(ASSIGNMENT): Where a line below carries the word "showing", include it in the count, then give the count alone.

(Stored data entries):
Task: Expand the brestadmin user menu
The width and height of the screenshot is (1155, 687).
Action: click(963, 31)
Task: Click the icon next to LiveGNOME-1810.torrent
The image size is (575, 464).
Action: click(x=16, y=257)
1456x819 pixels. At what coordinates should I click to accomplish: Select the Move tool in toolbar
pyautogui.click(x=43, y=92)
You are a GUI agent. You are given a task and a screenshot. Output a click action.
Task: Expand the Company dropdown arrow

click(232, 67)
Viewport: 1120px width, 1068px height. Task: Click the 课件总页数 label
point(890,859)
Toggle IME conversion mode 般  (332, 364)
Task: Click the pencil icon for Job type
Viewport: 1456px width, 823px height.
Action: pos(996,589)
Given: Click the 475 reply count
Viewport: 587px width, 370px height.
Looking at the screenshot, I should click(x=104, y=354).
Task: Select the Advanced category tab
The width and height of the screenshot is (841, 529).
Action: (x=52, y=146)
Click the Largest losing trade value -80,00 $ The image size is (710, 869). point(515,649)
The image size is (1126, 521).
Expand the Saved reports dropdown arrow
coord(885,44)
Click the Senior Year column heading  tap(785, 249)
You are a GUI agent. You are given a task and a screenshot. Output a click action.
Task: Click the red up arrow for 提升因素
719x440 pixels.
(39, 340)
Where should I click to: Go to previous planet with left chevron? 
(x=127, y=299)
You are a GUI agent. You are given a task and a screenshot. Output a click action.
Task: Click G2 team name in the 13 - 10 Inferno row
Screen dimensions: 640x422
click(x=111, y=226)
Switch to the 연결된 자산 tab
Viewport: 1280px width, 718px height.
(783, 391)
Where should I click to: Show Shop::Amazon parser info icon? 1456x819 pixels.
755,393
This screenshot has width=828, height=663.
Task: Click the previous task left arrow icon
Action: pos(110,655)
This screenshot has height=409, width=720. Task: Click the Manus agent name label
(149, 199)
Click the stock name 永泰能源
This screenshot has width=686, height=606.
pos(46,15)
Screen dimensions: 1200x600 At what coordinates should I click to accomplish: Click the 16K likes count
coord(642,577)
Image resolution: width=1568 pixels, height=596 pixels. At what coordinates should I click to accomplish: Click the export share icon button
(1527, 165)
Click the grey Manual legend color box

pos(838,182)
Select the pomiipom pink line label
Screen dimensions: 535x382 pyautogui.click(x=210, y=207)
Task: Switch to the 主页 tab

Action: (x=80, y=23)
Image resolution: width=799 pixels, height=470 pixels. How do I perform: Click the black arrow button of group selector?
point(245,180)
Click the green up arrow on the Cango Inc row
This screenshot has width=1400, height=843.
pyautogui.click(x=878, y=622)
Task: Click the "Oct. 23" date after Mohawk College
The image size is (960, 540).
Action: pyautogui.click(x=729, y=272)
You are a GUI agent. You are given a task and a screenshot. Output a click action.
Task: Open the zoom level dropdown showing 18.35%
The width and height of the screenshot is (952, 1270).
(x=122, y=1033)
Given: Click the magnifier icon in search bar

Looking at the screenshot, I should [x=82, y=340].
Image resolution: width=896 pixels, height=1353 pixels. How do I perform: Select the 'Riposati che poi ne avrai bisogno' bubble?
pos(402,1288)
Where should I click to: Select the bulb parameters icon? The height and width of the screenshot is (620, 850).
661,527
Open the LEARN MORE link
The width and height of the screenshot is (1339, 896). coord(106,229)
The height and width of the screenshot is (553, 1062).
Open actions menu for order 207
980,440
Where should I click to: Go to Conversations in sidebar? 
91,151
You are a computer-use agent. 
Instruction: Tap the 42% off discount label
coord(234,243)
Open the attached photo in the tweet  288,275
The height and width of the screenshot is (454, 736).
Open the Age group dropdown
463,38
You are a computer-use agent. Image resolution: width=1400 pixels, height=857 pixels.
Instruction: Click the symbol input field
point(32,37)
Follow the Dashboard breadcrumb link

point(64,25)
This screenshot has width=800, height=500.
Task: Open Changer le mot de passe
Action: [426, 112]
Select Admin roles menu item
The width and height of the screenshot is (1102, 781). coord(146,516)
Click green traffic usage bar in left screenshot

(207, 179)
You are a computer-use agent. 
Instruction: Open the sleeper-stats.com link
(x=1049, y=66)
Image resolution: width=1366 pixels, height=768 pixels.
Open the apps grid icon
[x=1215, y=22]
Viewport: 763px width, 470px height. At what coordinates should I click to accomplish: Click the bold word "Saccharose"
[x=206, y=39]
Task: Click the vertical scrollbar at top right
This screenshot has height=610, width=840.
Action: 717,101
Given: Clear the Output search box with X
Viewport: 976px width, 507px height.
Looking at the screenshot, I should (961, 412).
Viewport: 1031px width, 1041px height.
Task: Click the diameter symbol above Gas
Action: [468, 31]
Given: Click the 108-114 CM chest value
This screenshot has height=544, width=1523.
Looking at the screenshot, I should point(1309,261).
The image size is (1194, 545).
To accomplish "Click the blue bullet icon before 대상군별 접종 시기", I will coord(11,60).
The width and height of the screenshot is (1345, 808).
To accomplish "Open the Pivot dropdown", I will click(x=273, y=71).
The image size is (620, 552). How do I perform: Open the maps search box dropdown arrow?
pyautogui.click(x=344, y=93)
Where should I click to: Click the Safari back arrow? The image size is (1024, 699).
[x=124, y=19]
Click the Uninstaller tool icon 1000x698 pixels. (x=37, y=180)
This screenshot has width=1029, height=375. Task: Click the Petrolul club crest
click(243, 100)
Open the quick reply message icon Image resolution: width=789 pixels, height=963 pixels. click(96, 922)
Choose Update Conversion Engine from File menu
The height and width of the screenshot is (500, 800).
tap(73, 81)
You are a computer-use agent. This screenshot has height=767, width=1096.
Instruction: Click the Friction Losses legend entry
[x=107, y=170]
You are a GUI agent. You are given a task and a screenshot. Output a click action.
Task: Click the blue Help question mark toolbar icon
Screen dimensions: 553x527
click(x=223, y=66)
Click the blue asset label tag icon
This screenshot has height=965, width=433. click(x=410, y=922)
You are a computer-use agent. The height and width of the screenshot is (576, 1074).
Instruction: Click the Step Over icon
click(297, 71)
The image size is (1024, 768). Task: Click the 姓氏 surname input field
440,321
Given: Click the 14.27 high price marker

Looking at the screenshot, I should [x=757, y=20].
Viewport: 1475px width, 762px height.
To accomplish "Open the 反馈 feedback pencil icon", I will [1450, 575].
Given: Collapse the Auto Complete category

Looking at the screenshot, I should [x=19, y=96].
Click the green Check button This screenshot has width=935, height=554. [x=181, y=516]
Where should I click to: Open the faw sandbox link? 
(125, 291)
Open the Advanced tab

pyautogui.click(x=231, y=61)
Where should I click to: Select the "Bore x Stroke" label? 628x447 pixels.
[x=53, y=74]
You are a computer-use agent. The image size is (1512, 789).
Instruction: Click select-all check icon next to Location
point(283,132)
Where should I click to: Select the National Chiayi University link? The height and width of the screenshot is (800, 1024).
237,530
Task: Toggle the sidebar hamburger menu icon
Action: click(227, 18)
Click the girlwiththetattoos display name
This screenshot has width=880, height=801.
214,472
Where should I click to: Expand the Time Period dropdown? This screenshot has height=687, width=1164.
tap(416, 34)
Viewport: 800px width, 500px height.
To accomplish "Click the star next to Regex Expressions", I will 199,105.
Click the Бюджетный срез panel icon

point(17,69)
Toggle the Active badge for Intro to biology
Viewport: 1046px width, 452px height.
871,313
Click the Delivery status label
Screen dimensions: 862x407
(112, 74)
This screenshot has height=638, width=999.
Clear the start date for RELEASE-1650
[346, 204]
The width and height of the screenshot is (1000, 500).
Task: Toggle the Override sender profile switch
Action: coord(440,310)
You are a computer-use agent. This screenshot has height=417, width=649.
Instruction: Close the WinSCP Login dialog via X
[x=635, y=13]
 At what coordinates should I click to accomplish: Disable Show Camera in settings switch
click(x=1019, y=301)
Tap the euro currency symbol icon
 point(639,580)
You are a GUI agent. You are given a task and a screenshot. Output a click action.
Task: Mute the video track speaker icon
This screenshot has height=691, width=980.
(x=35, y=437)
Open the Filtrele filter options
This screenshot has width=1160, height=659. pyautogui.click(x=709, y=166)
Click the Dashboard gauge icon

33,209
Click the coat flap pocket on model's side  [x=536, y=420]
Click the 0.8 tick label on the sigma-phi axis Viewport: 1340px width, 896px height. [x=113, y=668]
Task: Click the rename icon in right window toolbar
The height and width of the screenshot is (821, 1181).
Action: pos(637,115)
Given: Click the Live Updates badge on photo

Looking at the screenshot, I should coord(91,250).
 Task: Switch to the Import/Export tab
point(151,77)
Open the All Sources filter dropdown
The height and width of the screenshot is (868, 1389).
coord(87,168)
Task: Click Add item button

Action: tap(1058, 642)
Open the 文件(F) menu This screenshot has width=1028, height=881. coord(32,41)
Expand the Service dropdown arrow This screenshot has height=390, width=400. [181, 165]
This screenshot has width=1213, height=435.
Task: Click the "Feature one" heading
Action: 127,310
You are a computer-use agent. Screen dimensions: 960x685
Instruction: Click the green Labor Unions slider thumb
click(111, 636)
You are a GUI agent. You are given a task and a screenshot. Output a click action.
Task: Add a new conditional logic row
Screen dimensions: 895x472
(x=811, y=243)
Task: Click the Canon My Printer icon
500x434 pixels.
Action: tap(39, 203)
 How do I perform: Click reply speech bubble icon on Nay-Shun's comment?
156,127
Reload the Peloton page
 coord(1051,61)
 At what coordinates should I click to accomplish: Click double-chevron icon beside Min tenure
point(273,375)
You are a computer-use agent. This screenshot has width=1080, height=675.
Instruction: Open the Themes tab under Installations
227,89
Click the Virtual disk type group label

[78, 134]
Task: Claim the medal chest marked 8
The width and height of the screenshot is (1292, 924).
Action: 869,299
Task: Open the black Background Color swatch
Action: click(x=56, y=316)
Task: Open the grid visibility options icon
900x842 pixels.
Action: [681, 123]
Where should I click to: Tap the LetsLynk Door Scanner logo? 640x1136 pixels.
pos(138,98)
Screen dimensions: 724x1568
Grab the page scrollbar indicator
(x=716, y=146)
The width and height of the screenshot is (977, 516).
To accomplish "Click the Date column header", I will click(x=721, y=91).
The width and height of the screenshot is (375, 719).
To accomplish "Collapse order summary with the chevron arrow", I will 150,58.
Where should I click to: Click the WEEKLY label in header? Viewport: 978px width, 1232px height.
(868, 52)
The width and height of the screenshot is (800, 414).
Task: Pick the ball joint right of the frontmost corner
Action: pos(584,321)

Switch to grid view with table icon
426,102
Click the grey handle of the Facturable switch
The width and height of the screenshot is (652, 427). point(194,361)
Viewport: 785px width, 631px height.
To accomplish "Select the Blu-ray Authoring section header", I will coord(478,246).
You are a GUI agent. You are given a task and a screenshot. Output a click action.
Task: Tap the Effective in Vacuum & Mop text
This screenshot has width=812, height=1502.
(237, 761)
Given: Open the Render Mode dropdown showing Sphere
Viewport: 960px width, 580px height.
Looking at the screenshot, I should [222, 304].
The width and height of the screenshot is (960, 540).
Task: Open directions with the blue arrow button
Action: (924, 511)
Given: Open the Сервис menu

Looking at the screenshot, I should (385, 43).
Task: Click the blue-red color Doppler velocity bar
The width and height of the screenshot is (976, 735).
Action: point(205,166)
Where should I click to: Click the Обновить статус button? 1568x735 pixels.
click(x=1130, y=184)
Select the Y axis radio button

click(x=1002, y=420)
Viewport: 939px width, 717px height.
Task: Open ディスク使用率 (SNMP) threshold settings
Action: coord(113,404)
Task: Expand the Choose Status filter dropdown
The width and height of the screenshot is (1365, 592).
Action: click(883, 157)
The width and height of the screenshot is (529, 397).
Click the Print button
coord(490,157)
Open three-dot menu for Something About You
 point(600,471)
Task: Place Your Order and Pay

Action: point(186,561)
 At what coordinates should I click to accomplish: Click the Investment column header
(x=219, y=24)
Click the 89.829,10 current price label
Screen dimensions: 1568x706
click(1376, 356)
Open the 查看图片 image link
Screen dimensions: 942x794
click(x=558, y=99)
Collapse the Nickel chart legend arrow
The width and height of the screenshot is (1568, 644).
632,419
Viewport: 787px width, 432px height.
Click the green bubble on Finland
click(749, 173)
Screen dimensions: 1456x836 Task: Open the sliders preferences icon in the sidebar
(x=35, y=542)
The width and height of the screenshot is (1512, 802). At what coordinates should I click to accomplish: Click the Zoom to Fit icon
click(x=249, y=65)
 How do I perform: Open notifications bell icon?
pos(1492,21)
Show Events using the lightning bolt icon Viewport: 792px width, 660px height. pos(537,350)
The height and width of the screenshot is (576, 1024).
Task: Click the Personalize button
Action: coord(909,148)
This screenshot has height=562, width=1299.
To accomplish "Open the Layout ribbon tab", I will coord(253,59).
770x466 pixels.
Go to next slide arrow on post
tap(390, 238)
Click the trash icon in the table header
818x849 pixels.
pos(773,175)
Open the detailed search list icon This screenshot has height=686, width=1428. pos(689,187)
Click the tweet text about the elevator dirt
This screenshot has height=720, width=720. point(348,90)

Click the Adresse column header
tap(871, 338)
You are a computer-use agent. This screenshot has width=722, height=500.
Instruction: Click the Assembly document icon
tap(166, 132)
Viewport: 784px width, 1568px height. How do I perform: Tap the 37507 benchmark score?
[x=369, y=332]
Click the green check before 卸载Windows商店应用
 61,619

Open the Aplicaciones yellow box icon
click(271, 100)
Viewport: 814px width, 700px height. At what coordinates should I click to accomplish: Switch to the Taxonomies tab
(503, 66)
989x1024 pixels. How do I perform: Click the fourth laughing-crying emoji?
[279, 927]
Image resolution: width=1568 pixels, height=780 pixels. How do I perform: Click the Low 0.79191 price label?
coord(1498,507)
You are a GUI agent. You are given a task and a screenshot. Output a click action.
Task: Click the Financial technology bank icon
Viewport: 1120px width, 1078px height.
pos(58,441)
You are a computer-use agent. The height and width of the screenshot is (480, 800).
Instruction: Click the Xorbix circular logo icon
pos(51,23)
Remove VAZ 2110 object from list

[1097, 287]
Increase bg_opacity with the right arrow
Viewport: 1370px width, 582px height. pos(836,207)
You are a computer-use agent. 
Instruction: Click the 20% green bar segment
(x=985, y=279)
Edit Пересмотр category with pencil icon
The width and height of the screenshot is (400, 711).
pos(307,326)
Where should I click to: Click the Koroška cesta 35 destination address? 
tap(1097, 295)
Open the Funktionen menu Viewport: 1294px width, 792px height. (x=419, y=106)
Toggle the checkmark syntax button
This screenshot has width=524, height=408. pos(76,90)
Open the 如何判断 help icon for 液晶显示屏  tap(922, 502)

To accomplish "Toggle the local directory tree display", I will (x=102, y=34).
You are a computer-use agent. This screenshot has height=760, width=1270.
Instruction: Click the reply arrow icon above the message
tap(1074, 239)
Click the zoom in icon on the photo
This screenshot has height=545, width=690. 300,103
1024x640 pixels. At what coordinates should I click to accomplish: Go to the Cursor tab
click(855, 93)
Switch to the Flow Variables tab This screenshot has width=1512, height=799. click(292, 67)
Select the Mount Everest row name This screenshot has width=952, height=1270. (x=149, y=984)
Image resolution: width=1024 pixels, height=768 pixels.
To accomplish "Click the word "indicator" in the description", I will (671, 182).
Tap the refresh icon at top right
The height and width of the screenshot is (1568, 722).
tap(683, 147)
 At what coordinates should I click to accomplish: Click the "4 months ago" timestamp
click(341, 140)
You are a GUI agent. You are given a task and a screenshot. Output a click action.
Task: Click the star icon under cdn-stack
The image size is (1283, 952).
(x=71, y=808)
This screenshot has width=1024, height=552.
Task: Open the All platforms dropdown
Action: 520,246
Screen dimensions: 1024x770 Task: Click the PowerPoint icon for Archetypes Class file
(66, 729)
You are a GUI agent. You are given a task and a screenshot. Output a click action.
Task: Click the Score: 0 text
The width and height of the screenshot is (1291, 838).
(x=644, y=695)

(RESPONSE TO THIS TASK): 2